:: What is required ::
The expected output is the full set of entries, retyped verbatim, pictures excluded.

:: Supplied records ::
Content starts

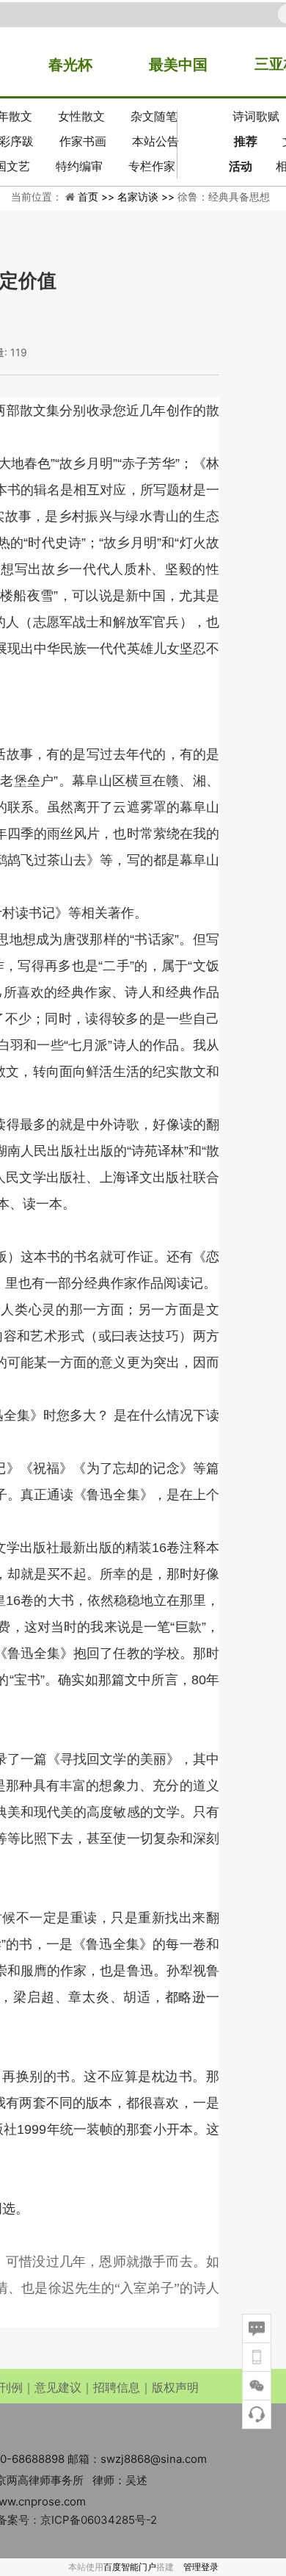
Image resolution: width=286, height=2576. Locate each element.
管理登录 (201, 2566)
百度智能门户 (129, 2566)
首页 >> (97, 196)
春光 (63, 64)
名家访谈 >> (147, 196)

Content ends

:: Task output ::
Image resolution: width=286, height=2576. Locate each element.
管理登录 (201, 2566)
百度智能门户 (129, 2566)
首页 >> (97, 196)
春光 (63, 64)
名家访谈 >> (147, 196)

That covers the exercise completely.